» Exercise objective
On every line of the listing, check for "green"; copy the lines that have it.

== The data ==

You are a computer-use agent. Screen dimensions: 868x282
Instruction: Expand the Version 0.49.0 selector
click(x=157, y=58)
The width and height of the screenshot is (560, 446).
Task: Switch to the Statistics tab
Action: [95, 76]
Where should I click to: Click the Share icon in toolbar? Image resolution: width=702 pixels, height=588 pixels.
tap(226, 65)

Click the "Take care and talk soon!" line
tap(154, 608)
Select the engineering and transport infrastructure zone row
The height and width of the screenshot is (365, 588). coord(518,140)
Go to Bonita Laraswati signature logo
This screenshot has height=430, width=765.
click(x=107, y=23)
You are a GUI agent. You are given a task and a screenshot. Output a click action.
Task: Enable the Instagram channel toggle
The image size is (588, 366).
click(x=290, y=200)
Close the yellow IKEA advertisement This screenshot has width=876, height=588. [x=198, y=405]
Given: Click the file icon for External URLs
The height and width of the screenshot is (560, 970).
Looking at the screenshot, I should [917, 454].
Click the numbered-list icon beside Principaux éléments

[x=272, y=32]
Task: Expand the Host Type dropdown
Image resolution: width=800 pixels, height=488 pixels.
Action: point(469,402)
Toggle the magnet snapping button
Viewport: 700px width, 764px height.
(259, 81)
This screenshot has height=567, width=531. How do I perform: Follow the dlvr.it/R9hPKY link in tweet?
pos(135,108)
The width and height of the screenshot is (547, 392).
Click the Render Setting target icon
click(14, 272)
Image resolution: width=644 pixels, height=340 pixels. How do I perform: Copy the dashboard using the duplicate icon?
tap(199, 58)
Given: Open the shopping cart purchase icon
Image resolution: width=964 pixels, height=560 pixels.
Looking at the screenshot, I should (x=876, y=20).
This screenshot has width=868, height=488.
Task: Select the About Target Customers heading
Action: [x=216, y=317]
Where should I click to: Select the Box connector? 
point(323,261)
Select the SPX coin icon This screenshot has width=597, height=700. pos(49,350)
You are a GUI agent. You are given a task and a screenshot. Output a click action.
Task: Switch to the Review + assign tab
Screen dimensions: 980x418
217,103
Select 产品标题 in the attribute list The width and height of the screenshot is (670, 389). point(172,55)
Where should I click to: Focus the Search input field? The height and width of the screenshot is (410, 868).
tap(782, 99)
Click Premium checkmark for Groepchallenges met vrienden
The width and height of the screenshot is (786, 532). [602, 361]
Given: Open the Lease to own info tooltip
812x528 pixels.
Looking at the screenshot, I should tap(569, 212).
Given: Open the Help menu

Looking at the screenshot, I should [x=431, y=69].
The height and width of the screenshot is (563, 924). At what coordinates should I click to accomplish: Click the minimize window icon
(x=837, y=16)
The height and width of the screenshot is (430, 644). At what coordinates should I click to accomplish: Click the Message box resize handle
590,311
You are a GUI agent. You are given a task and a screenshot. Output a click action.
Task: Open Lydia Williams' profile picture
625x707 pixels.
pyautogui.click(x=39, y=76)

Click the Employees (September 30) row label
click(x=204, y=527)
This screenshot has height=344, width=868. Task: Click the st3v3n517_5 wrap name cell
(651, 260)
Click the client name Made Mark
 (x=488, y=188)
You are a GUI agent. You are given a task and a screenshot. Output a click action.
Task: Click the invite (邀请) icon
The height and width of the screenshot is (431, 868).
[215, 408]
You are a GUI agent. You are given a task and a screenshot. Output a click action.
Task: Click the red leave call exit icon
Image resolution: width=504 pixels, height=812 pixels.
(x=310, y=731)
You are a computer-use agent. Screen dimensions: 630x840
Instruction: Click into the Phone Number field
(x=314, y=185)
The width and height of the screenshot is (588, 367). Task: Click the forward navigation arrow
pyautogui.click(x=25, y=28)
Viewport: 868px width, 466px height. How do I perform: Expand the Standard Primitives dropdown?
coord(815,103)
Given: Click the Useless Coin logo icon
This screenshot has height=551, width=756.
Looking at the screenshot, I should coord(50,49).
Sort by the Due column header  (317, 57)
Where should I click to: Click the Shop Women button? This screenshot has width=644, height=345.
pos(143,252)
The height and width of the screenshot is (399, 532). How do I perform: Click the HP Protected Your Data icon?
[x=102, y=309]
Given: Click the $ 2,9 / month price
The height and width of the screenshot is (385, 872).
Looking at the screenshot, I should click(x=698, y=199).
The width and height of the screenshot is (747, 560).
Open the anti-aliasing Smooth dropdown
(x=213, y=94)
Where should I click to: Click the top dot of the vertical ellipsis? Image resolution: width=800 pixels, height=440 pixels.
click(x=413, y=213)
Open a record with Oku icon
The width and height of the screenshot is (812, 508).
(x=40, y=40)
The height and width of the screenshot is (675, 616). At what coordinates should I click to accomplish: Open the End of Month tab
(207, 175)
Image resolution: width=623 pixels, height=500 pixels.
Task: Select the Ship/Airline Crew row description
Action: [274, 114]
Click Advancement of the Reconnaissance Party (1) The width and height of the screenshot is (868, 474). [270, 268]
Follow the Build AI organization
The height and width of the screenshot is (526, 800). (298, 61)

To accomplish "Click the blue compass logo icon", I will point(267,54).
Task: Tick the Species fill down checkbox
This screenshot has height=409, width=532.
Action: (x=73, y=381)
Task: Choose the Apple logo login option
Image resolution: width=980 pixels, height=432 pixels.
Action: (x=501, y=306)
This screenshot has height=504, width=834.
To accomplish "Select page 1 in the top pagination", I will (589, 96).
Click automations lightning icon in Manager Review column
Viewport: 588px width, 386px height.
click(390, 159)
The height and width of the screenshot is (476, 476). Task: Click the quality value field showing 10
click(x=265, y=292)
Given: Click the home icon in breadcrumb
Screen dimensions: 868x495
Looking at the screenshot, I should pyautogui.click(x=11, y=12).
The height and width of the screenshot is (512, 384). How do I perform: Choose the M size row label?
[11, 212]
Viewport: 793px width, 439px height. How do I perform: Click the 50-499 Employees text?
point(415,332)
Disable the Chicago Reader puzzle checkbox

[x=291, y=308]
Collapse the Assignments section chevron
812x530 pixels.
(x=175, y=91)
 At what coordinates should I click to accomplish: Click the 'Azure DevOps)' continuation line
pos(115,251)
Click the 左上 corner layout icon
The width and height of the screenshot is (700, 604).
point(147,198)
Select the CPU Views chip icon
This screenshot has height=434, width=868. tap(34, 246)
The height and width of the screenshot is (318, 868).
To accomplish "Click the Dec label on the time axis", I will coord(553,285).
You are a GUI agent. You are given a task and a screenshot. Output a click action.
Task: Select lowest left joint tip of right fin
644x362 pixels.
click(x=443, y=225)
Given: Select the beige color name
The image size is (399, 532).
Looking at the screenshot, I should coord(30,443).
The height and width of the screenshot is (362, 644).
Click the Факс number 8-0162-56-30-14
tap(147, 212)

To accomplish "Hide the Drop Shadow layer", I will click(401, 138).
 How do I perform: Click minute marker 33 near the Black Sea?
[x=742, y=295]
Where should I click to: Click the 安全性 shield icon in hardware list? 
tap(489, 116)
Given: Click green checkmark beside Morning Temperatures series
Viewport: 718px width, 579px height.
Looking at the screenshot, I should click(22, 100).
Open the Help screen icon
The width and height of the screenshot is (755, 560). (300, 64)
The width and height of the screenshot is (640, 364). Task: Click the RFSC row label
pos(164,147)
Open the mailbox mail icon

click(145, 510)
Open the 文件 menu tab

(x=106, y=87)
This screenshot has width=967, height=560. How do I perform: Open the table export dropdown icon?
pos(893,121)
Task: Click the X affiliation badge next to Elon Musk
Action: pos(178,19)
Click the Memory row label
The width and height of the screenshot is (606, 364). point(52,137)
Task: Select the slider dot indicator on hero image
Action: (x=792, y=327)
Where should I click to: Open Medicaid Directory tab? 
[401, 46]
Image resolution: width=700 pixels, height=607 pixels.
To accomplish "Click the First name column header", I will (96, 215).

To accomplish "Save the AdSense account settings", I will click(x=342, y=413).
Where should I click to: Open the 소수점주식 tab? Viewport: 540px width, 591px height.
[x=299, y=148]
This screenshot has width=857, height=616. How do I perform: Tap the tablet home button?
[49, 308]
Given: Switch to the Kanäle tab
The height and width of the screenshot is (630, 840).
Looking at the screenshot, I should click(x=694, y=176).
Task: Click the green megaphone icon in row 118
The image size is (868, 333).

===

» Answer space
Given: Click green checkmark beside Morning Temperatures series
Task: Click the green megaphone icon in row 118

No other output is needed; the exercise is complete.